Cross canalità cercasi

Eppure, secondo Minsait, i modelli di integrazione omnicanale più diffusi tra le aziende retail sono già parecchi: possibilità di verificare online la disponibilità dei prodotti all’interno dei negozi fisici (70% del campione); servizio di consegna a domicilio degli acquisti effettuati in punto vendita (70%); servizio di ritiro in negozio degli acquisti effettuati in digitale (54%); possibilità di effettuare le spese online anche in store (52%).

Meno diffuso il reso cross-canale (23%), che, però, è anche un versante sul quale il commercio al dettaglio sta ponendo attenzione (l’11% sta lavorando all’implementazione).

Inoltre, i retailer stanno riflettendo sull’importanza della tecnologia digitale per automatizzare i processi e semplificare l’esperienza del cliente e comprendendo che i sistemi di geolocalizzazione e i locker automatici possono migliorare, e molto, il servizio di clicca e ritira.

Positivo è, poi, che il settore distributivo si stia concentrando su interventi infrastrutturali e sulla ‘data strategy’ per utilizzare in modo centralizzato, e integrato, i dati raccolti.

Insomma, se la via è ancora lunga, le imprese stanno trasformando i propri processi per abilitare i modelli omnicanale attraverso la gestione collaborativa di stock, ordini e strutture di evasione degli stessi (magazzini, punti di vendita e via dicendo).

Verso un nuovo equilibrio

Le principali tecnologie già attive in negozio riguardano le soluzioni per ampliare l’assortimento, consultando attraverso appositi dispositivi l’intero catalogo di prodotti disponibile online e offline (65% del campione) e i sistemi di automazione della forza vendita, che permettono al personale di approfondire la conoscenza del cliente in tutti i canali e di garantire, per conseguenza, una vera personalizzazione dell’offerta (49%).

Per creare un nuovo equilibrio è necessario un cambio di paradigma a livello di organizzazione aziendale.
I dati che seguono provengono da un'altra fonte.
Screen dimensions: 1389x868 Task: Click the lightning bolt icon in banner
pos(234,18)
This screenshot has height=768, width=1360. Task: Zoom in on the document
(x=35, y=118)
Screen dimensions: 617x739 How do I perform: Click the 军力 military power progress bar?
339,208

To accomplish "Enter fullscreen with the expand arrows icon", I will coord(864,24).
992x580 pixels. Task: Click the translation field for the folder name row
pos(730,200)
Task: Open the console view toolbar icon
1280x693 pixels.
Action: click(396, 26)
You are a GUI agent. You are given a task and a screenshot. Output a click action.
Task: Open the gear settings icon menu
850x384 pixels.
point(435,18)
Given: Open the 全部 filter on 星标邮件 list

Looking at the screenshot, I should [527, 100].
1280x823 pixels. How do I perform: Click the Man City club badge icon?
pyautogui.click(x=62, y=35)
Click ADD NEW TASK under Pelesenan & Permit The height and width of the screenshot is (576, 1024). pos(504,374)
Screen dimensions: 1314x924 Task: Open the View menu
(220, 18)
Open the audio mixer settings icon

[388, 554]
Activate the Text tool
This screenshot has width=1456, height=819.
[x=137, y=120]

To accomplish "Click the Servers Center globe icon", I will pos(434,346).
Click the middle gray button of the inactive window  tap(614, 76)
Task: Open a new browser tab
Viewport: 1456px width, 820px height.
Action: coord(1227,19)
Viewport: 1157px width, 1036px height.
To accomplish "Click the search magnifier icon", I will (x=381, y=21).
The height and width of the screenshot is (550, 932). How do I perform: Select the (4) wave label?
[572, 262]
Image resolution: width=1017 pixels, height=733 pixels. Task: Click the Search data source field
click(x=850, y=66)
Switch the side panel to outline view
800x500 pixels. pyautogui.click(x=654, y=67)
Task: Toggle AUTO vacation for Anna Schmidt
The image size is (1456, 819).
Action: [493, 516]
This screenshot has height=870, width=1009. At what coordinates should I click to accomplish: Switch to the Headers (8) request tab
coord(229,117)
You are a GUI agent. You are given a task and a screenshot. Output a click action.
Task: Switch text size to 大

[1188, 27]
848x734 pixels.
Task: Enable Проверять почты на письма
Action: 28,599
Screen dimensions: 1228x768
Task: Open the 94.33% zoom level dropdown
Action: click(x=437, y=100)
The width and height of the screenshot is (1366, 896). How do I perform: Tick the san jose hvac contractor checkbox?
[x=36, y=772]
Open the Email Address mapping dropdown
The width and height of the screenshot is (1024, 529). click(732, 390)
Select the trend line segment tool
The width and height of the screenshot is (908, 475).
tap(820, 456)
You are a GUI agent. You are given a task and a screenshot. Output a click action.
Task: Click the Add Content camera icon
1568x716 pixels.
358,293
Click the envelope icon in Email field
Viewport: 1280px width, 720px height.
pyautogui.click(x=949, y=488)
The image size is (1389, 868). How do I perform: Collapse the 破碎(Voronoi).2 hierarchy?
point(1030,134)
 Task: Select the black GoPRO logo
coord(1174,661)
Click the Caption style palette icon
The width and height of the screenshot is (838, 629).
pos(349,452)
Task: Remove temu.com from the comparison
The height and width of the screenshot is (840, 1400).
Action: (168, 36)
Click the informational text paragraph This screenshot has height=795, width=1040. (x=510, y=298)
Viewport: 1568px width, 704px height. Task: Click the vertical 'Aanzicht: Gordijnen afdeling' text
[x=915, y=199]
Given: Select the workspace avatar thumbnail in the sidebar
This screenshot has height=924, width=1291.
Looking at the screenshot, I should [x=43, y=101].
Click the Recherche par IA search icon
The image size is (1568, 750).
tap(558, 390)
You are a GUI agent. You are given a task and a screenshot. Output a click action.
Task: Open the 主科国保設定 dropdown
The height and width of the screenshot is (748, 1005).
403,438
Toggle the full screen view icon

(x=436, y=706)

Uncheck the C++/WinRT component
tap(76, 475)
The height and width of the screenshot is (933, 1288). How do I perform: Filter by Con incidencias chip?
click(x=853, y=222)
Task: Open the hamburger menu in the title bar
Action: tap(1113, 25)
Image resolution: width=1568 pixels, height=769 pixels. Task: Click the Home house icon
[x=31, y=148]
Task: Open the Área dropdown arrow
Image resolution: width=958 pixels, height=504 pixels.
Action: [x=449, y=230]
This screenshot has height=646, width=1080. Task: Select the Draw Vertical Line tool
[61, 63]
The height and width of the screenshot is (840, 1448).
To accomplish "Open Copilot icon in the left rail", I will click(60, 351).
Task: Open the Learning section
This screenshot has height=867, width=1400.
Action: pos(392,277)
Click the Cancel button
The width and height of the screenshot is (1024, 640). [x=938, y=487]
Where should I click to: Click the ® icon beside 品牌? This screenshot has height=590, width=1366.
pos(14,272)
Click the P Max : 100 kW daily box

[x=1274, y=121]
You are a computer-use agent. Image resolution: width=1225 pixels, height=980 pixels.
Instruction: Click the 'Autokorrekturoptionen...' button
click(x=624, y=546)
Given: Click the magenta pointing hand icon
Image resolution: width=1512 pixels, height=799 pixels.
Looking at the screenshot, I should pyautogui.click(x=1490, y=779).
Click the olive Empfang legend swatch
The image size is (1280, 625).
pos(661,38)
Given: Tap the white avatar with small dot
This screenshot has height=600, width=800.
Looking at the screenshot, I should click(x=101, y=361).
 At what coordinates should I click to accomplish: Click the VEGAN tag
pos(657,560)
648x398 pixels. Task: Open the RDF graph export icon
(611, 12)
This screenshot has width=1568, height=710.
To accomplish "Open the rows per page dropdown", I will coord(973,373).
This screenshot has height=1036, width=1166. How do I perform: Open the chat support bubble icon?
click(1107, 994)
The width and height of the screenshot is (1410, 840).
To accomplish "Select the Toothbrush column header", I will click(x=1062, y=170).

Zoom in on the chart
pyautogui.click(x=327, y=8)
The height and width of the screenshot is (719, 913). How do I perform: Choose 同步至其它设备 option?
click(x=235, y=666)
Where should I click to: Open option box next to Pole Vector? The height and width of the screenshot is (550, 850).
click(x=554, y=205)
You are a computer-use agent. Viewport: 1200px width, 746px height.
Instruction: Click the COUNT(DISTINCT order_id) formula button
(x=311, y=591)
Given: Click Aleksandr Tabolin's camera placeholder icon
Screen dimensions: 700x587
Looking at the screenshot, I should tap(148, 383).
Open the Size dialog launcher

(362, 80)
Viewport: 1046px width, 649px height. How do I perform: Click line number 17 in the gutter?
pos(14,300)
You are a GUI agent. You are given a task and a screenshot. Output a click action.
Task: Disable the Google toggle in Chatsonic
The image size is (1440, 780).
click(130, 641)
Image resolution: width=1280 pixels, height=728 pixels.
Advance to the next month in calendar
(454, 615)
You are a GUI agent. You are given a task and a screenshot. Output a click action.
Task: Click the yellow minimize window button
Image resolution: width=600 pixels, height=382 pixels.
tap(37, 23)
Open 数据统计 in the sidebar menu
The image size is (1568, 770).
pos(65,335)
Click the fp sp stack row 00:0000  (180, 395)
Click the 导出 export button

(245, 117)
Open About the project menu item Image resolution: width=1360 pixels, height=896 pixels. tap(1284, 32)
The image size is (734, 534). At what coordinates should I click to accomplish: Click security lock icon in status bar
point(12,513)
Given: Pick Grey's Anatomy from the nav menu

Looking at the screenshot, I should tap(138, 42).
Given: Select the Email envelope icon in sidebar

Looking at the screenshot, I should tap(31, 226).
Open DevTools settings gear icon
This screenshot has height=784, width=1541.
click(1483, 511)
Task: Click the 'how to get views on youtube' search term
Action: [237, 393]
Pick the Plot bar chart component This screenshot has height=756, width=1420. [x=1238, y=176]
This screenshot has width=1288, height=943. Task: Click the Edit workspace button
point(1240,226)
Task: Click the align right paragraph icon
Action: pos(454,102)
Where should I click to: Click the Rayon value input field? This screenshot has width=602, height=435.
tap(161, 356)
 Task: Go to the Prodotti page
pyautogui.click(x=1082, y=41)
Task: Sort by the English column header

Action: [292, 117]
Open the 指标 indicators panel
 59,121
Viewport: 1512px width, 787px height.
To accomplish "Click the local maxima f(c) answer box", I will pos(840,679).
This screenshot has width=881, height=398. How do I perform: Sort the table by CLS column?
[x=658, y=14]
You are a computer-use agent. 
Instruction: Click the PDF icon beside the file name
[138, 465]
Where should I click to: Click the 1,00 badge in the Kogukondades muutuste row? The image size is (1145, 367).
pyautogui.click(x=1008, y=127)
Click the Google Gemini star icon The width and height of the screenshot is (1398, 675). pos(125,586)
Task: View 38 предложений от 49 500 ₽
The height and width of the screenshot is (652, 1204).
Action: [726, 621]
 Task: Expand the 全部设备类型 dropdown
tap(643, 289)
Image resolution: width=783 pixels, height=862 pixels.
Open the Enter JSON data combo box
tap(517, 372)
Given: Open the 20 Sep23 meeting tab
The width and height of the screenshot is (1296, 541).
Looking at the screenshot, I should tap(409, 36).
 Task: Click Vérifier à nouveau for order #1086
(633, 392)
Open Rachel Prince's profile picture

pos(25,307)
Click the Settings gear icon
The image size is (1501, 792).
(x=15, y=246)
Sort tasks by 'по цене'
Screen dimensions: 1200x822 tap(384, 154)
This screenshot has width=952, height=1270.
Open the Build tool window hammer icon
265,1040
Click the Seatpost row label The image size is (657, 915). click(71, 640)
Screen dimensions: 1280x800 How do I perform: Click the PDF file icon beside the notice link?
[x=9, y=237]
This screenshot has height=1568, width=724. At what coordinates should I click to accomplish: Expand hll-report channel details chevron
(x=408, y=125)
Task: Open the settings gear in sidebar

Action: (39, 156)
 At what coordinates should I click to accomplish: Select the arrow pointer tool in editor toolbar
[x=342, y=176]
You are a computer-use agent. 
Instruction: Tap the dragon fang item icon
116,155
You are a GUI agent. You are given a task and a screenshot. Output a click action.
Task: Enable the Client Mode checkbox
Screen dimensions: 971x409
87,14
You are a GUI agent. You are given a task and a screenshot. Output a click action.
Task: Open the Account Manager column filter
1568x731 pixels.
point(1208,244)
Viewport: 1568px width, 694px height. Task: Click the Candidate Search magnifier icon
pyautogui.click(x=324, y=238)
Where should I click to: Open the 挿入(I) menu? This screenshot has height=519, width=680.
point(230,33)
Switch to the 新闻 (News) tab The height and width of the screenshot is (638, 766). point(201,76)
Secondo il rapporto, infatti, il 48% dei retailer gestisce ancora in maniere indipendente ciascun canale, mentre il 16%, pur avendo una gestione “a silos”, dichiara di aver instaurato meccanismi di coordinamento. Il 21% ha introdotto un responsabile cross-funzionale con una squadra manageriale dedicata, mentre l’8% ha realizzato una funzione aziendale completamente autonoma per la gestione integrata dei differenti touchpoint.

«Il processo delle aziende del settore retail verso la creazione di una nuova relazione con i clienti, che faccia convergere l’esperienza online e quella offline, è già in atto, ma bisogna fare di più – ribadisce Sergio Scornavacca, direttore del mercato industry & consumer di Minsait Italia -. È fondamentale che il retail riesca a riconoscere i clienti indipendentemente dal punto di contatto utilizzato, attraverso processi di raccolta migliorati e grazie a una maggiore collaborazione delle unità di business».